What is in this article?:
- Steady State | Farmland Values Stabilize on Strong Demand, Limited Supply
- Underlying variability
At 85, Rudy Raths still has a sharp eye out for farmland. The Alexandria, MN, farmer owns about 3,000 acres of cropland in west-central Minnesota, which he farms with his son. He picked up a 240-acre parcel a while back, paying about $3,000/acre. “I’d buy more if it was available,” he says. “I’d sooner invest in land than anything else. It always seems to provide a return.” But, he adds, “There’s quite a bit of competition for good land when it comes up for sale.”
Willing buyers like Raths tell the story of cropland values in the past year. Strong demand and fewer tracts of land for sale stabilized land prices after dipping in late 2008 and early 2009. By 2010, prices for top-quality farmland were again on the rise.
“Economics 101 appears to be working,” says Lee Vermeer, vice president of real estate operations for Farmers National Company, Omaha, NE. “There’s strong demand, but not much supply, particularly for high-quality land.”
That equation has sustained prices and even produced a few “extraordinary sales,” Vermeer says. In a June 18 auction in Franklin County, IA, for example, two parcels of cropland fetched over $7,000/acre.

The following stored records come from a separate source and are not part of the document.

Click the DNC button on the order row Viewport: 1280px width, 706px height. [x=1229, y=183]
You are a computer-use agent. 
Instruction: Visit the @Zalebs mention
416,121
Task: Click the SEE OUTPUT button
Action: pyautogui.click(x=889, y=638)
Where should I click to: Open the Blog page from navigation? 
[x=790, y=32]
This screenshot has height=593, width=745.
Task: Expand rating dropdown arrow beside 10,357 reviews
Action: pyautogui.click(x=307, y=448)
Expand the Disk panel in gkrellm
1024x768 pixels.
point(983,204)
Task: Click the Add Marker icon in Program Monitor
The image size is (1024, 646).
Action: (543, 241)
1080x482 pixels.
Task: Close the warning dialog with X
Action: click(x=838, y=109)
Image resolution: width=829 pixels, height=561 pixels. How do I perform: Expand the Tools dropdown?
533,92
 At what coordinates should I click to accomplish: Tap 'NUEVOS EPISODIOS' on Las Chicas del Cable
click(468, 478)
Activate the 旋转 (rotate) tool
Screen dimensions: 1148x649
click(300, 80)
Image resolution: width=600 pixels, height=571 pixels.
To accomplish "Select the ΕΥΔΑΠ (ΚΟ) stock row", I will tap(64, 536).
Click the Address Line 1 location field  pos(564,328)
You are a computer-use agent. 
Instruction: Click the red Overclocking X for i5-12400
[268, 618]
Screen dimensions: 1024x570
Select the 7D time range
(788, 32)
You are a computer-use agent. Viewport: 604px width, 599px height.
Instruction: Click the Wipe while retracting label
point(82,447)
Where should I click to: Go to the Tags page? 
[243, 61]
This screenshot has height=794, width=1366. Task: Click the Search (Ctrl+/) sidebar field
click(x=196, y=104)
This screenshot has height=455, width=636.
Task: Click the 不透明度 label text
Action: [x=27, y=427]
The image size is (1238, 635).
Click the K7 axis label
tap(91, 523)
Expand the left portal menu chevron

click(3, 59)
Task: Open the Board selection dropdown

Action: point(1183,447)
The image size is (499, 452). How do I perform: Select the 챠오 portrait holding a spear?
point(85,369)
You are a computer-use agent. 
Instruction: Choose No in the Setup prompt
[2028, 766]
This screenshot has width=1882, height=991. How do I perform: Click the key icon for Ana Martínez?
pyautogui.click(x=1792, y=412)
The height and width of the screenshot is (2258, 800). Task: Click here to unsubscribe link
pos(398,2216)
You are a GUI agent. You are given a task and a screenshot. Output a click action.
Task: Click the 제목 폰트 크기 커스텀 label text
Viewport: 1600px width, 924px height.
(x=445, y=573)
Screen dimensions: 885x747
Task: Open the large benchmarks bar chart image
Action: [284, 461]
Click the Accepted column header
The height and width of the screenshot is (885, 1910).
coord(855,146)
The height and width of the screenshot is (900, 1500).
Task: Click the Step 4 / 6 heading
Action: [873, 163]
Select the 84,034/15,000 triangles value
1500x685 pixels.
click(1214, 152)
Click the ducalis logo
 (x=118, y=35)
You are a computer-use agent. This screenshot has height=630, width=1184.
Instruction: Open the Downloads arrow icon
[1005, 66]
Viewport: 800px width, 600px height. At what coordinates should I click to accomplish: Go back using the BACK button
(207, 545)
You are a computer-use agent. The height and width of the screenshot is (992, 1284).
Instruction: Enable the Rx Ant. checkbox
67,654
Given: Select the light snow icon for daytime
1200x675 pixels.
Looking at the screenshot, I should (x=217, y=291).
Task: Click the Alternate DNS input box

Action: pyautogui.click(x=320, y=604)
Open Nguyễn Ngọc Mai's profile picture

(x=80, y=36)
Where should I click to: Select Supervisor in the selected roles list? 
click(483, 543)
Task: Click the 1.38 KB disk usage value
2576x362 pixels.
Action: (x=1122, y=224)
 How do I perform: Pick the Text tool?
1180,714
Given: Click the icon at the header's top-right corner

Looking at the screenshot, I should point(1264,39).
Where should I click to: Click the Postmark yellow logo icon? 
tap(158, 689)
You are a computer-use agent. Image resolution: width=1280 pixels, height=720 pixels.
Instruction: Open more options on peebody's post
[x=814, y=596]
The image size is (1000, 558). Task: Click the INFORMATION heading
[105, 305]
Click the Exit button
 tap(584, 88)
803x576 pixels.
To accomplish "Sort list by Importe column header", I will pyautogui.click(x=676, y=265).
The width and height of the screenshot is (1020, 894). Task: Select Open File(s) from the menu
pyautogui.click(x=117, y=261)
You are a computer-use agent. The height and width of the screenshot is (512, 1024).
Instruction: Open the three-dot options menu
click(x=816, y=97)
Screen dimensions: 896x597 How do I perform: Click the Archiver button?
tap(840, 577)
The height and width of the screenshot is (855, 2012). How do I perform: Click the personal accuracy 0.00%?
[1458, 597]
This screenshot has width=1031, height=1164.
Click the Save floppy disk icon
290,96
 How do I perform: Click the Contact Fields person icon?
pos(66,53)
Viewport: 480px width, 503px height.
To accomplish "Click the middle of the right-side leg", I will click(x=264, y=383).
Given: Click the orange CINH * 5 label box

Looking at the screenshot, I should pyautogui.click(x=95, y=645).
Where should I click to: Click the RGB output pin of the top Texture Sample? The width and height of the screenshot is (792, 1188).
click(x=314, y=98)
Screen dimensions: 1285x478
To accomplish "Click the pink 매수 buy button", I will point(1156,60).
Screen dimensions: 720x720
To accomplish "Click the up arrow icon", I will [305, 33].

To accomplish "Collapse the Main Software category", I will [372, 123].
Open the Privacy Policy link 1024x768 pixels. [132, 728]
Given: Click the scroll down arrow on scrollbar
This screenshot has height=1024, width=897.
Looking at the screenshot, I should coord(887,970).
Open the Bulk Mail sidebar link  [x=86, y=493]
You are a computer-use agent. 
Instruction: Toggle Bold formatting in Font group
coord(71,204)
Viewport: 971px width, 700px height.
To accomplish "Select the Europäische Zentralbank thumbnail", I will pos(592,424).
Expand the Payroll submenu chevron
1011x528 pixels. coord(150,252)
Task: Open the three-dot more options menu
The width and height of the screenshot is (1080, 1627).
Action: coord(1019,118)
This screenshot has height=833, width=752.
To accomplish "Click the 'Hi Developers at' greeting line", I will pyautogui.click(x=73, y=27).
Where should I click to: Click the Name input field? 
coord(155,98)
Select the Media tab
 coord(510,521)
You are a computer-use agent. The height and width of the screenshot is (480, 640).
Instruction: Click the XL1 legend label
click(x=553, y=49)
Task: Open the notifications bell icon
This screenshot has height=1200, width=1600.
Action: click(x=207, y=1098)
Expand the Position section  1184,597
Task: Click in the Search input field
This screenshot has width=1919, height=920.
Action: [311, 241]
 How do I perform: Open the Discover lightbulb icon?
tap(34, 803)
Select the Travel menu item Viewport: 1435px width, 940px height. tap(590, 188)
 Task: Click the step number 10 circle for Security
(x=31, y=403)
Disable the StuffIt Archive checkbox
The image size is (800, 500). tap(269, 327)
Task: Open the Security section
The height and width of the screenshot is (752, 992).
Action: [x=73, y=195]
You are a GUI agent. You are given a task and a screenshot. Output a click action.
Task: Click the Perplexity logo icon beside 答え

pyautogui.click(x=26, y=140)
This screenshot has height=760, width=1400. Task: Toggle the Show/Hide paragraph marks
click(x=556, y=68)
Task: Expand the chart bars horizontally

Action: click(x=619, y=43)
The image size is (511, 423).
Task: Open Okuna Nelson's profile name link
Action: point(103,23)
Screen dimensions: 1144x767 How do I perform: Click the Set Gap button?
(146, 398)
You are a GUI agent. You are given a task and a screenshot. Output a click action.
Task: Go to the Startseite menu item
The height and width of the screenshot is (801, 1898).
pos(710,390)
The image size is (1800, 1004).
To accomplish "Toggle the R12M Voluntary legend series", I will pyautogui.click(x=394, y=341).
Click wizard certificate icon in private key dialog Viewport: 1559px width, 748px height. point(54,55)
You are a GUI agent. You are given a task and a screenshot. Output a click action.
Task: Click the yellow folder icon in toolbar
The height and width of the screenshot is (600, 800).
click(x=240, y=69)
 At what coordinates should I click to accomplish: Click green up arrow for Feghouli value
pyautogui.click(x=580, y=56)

Nebraska, Kansas and the Dakotas led farmland markets in 2009, according to USDA’s annual land values and cash-rent survey, which reported land values as of Jan. 1, 2010. Northern Plains farmland values rose 7%, Delta farmland climbed 6% and Corn Belt values edged up 2%.
Farmland gains continued in the first half of 2010. In August, the Federal Reserve Bank of Kansas City reported that the price of irrigated land was 9% higher in Kansas and 6% higher in Nebraska than a year ago. Non-irrigated land in those states rose 6% year-over-year. “Particularly in central and south-central Nebraska,” Vermeer says, “we’ve seen really strong sales of good, irrigated ground in the last six to nine months, often in excess of $6,000/acre.”
The Iowa Farm and Land Chapter of the Realtors Land Institute estimated that Iowa land values ticked up 3% between September 2009 and March 2010, averaging $5,500 for high-quality land and $3,000-4,200 for low- and medium-quality land.
In Indiana, top-quality farmland increased about 6%, according to Purdue University’s 2010 Farmland Values and Cash Rent Survey. Values ranged from $3,500/acre for low-productivity land, to $5,310/acre for top-quality ground.
Likewise, the Federal Reserve Bank of Chicago in August reported a 6% year-over-year average increase in the value of farmland in the major corn-producing states of Iowa, Illinois and Indiana. “Location has been a major determinant for farmland values this year, even more significant than quality at times,” says Chicago Fed Business Economist David Oppedahl. “There are reports of prices boosted by bidding between farmers for desired parcels of farmland.”
Midwest land markets sizzled from 2005 to mid-2008, then cooled in late 2008, when crop margins tightened and the financial crisis deepened, says Royce Elker, director of appraisal services for AgStar, a Mankato, MN, Farm Credit Services bank.
Elker oversees about 2,000 farm real estate appraisals a year, tracking based on three-year land-value rolling averages. Gains held steady from 2001 to 2004, at about 8% a year, he says. In 2005, appreciation rates climbed into the double digits, peaking at 12.5% in 2008. “The upward trend continues,” Elker says, “but at a decreasing rate.” Three-year average appreciation dropped to 11% in 2009 and 7% in 2010, he says.